Le problème ne vient pas des particulièrement des armées. Les soldats doivent être soldés, ils doivent s’entraîner, renouveler leur équipement, le maintenir en état et assurer enfin des missions permanentes de sécurité (surveillance du ciel et des approches maritimes, protection des enceintes stratégiques). Le budget de la défense actuel est déjà insuffisant pour assurer même tout cela dans des conditions acceptables.
Le problème vient surtout de l'employeur politique qui refuse, essentiellement par économie, d'aller au-delà d'une « charge opérationnelle utile » de 4 %. Par comparaison, le maintien de notre capacité de dissuasion nucléaire représente 10% du budget de la défense. Pourrait-on aller cependant beaucoup plus loin en l'état actuel des forces ? En tenant des capacités réelles de déploiement (quantité et disponibilité des hommes et des équipements majeurs) et le contrat opérationnel (l'effort maximum demandé aux forces armées) décrit dans le Livre blanc, il est probable que non. Peut-être pourrait-on aller, très empiriquement, jusqu'à 8 %.

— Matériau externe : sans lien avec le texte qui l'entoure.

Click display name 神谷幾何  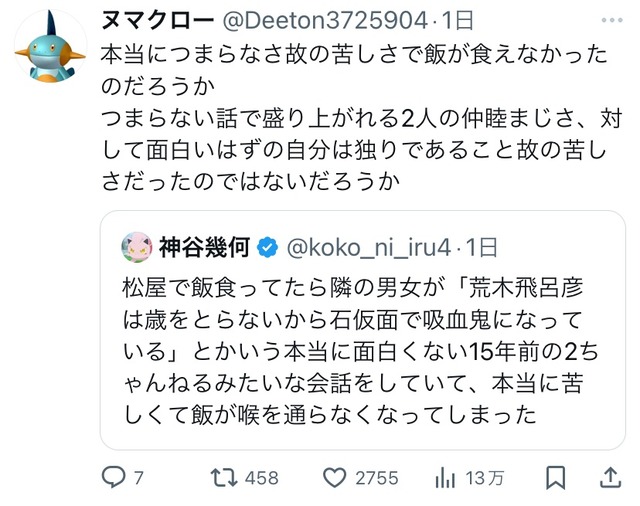[x=204, y=247]
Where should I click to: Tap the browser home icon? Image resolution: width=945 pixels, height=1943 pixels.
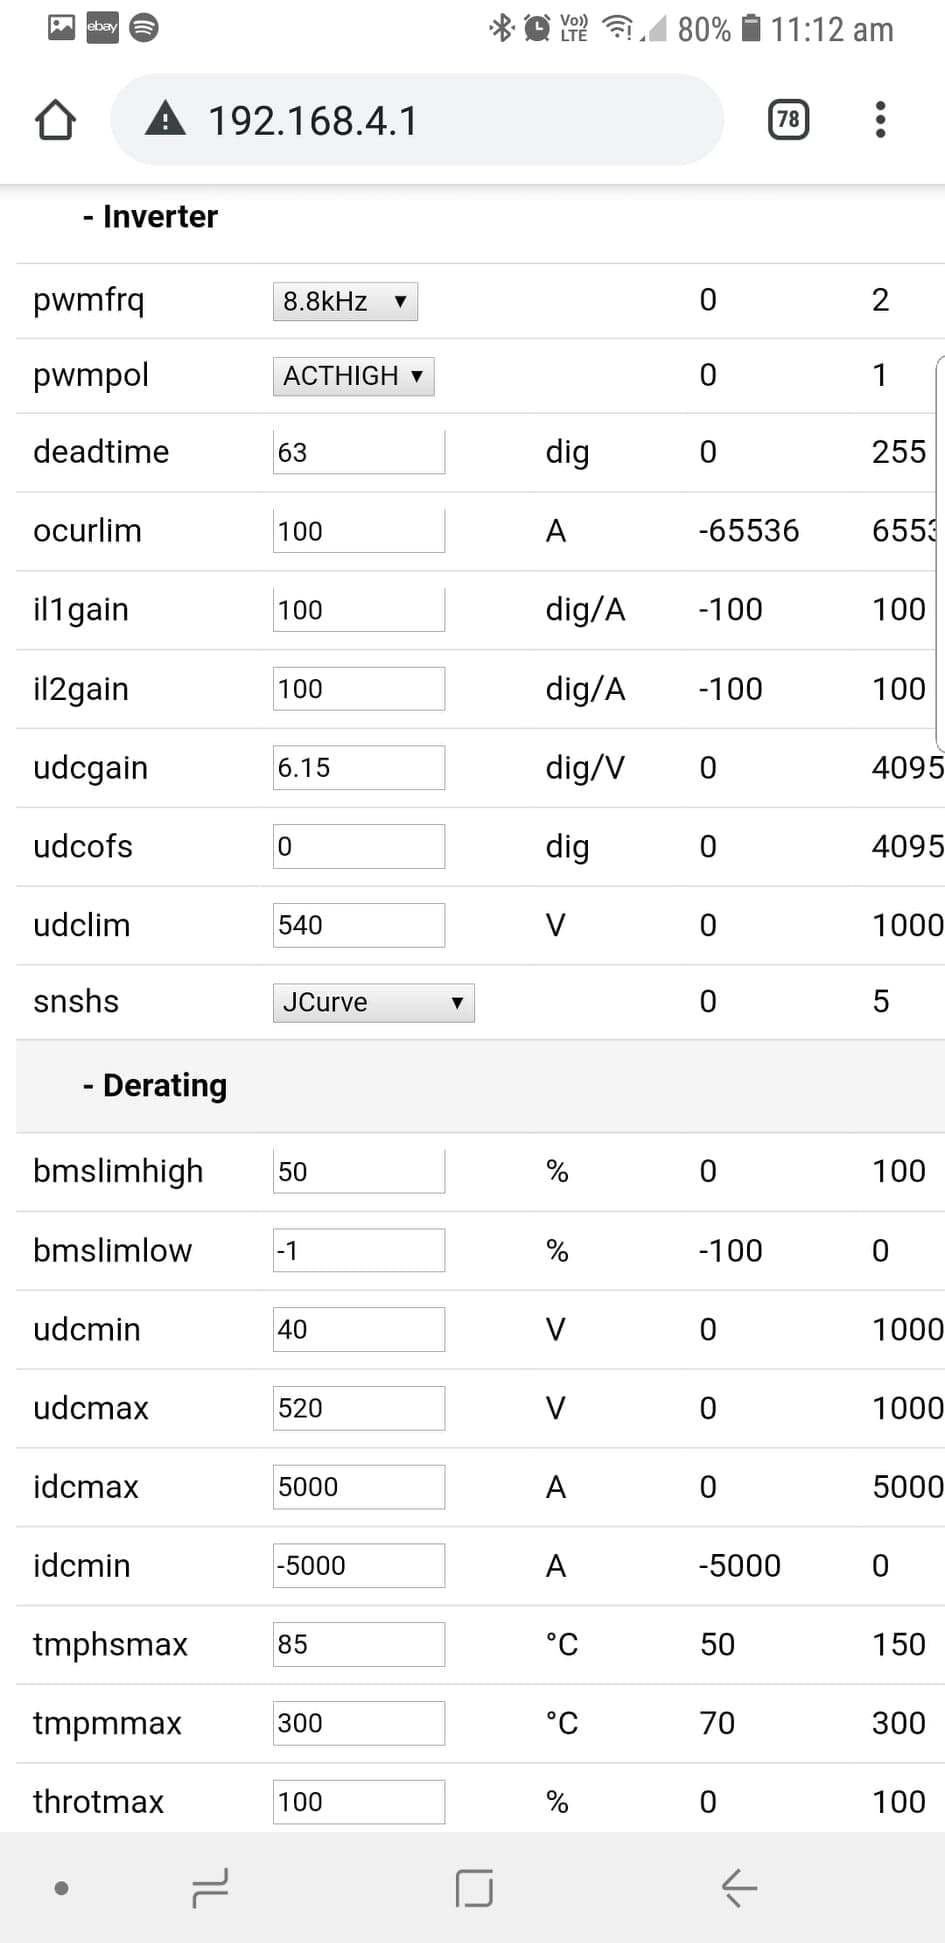(55, 120)
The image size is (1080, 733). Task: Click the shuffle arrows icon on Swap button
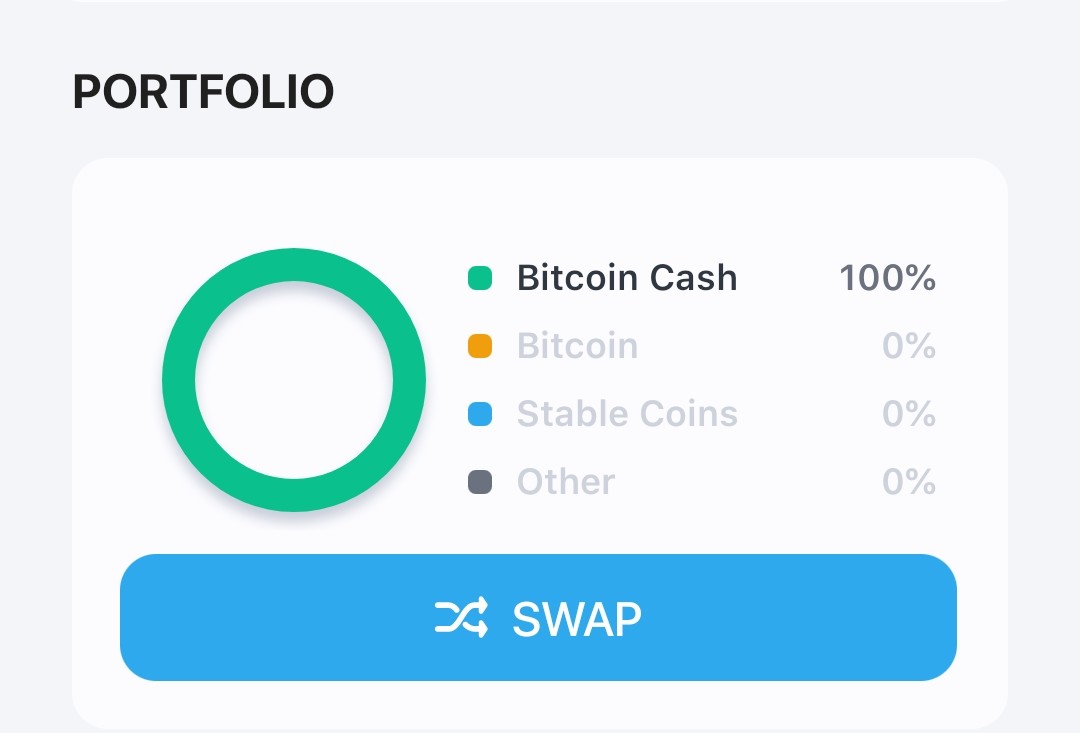461,617
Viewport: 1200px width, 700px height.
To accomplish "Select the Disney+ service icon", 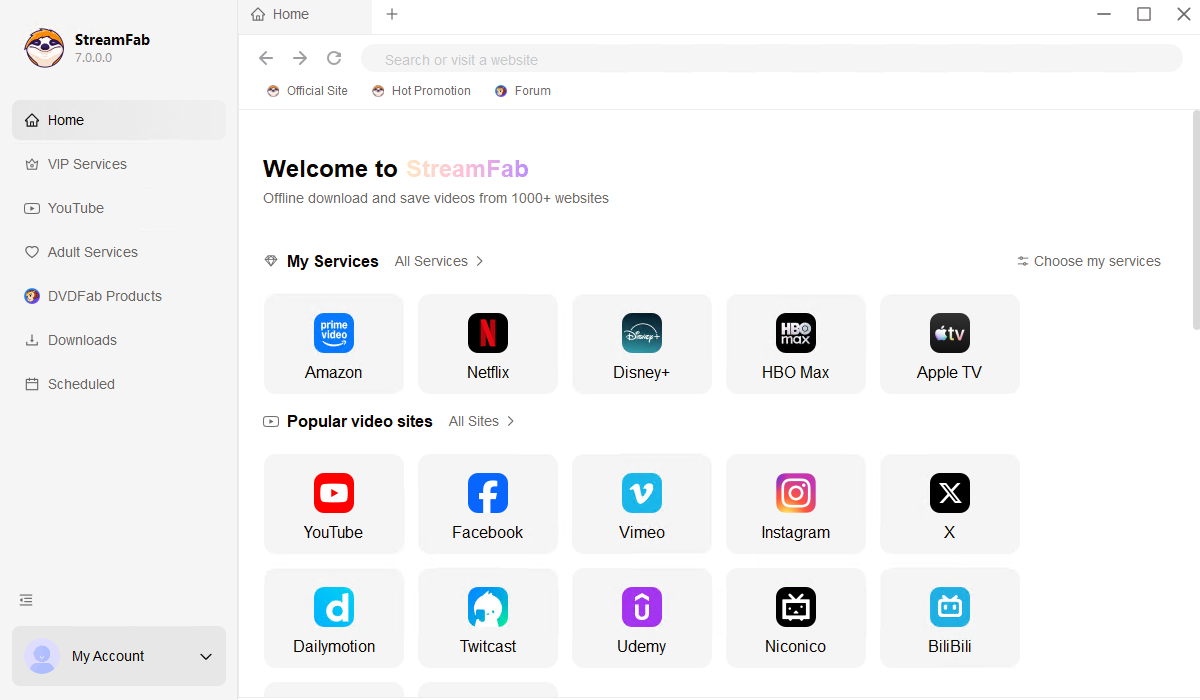I will point(642,343).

Les deux budgets, défense et opérations, sont séparés mais ils sont en effet corrélés. En maintenant simplement jusqu'à aujourd'hui un effort de défense (mesuré en % de PIB) équivalent à celui des années 1980 (il n'était pas considéré comme écrasant à l'époque), on disposerait de capacités d'opérationnelles très supérieures à ce qu'elles sont aujourd'hui. Il est probable que l'on pourrait déployer trois à quatre fois plus de moyens qu'aujourd'hui (soit le contrat opérationnel du début des années 1990) pour une qualité moyenne supérieure des équipements. Les effets des réductions d'effort ne sont pas linéaires. Comme il existe des coûts fixes incompressibles (les moyens de la dissuasion nucléaire, la maintenance des équipements, l'entraînement, ou simplement et surtout les contrats industriels à honorer), la réduction de l'effort s'est exercée plus que proportionnellement sur les quantités.

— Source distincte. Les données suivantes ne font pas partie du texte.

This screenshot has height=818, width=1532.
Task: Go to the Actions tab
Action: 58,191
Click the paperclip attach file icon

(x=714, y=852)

En diminuant l'effort de défense par deux depuis vingt-cinq ans, on a en fait divisé la capacité de déploiement par quatre. Inversement, un léger renversement de tendance (disons jusqu'aux fameux 2 % qui apparaissent comme un totem de campagne électorale) permettrait d'un seul coup de remonter largement les capacités d'intervention et donc aussi la « charge utile maximale », peut-être jusqu'à 12-15 %, soit quatre à six milliards d'euros. Cela changerait déjà considérablement les choses.

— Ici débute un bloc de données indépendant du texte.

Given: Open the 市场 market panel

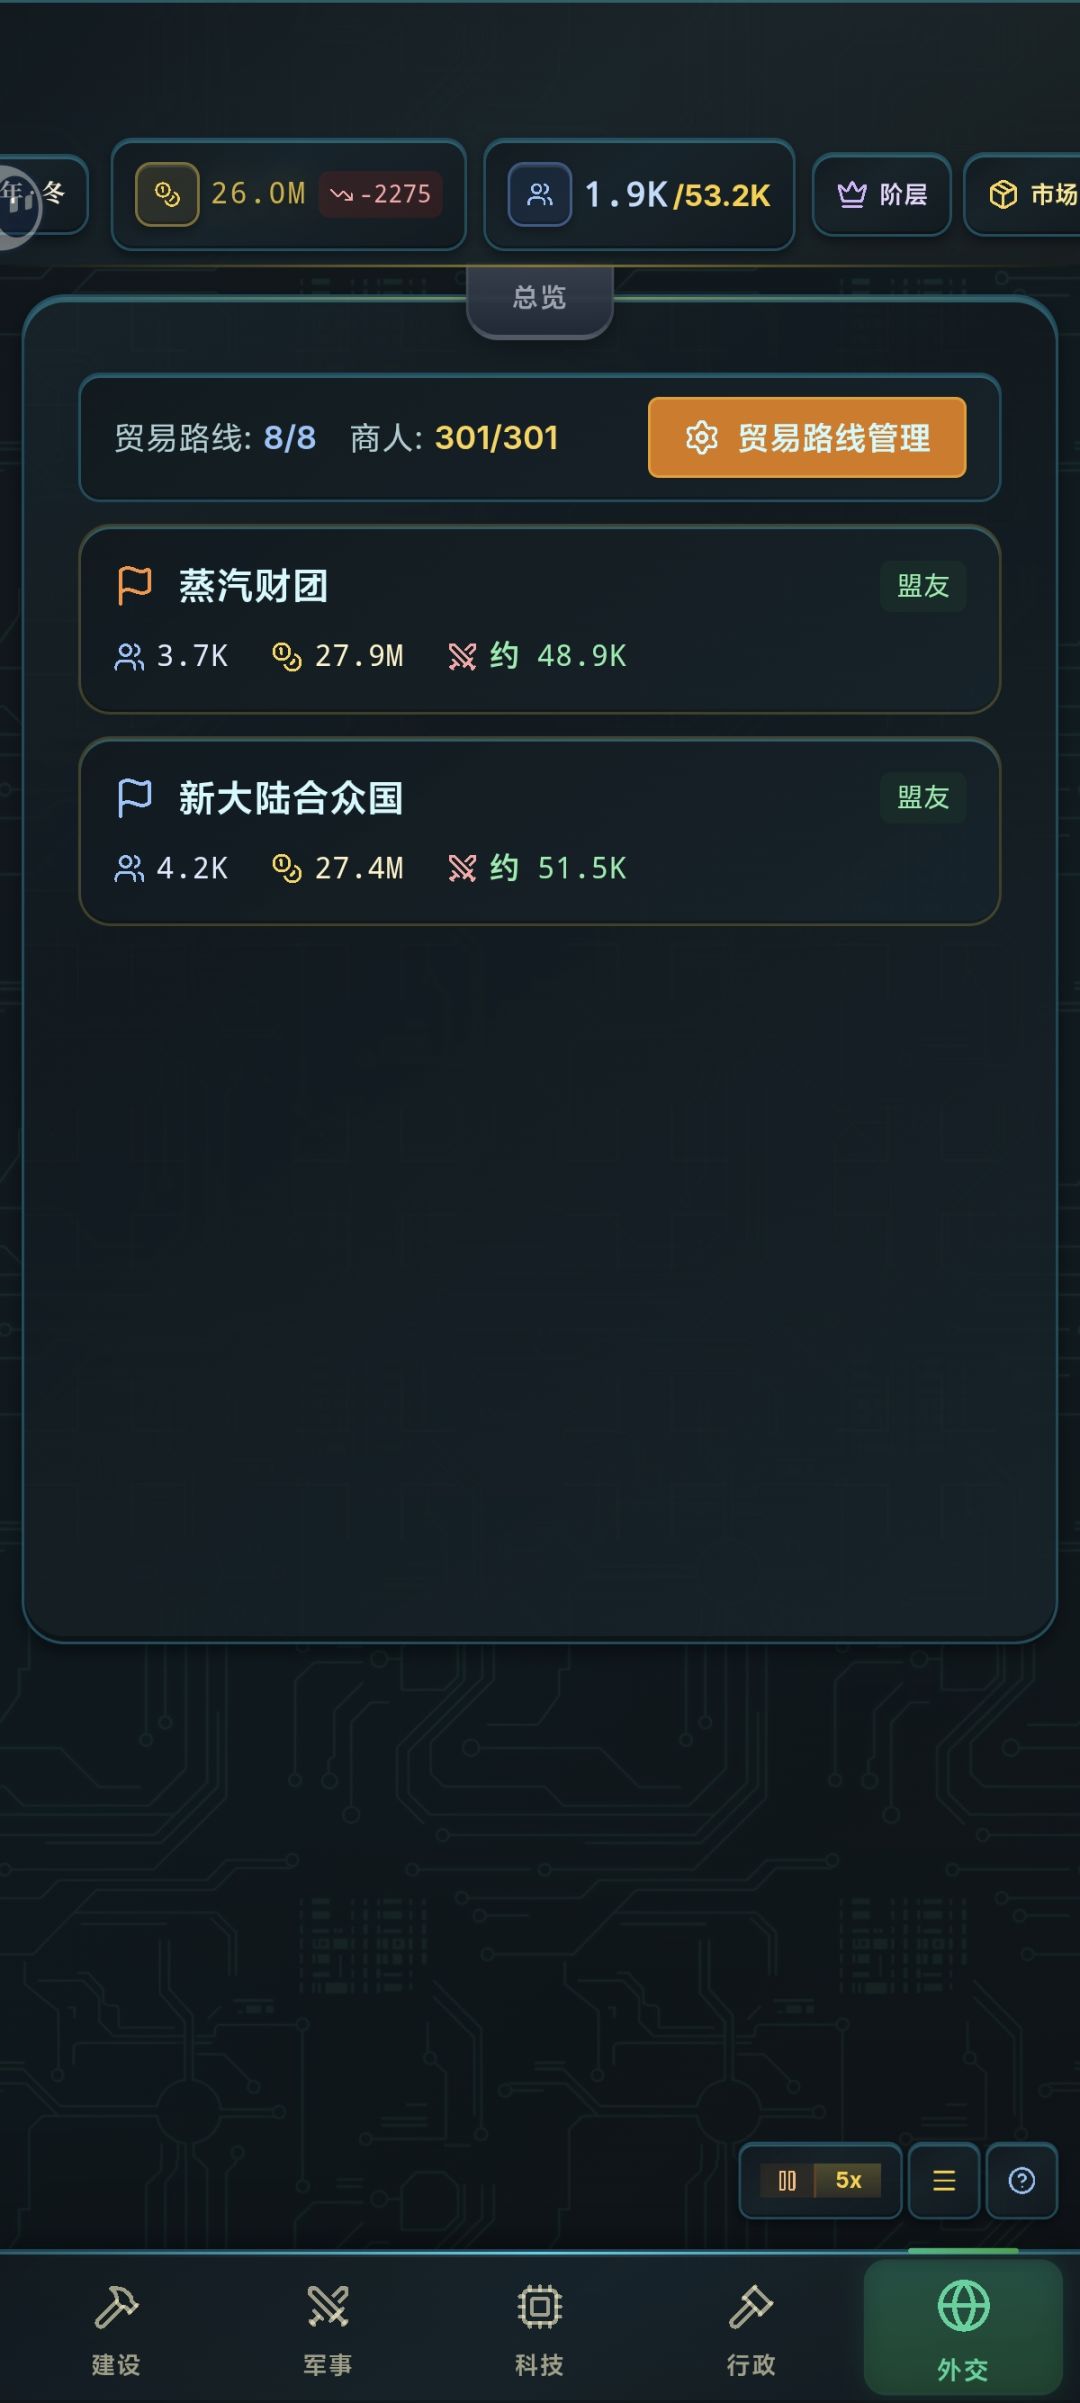Looking at the screenshot, I should [1030, 194].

Concentrons-nous maintenant plus précisément sur l’emploi des forces armées dans
la guerre contre les organisations djihadistes. Outre la posture permanente de
sécurité, déjà évoquée, trois opérations spécifiques y sont consacrées : Chammal au Levant, Barkhane au Sahel et Sentinelle
(opération intérieure) sur le territoire métropolitain. L’emploi des forces
armées dans la guerre en cours nous aura coûté 900 millions d’euros en 2015,
soit l’équivalent de 3 % du budget de la défense ou encore 0,041 % du Produit
intérieur brut. Depuis un an, le Président de la République et le gouvernement
parlent de la guerre dans de grands discours, répétant que « tout est fait » pour
détruire « l’armée des fanatiques ». Ce « tout » représente
donc, en ce qui concerne les armées, 0,041 % de ce que produit la France chaque
année. A titre de comparaison, les simples subventions à la SNCF représentent
11 fois ce que nous consacrons à la guerre contre les organisations
djihadistes. On est loin de la mobilisation générale.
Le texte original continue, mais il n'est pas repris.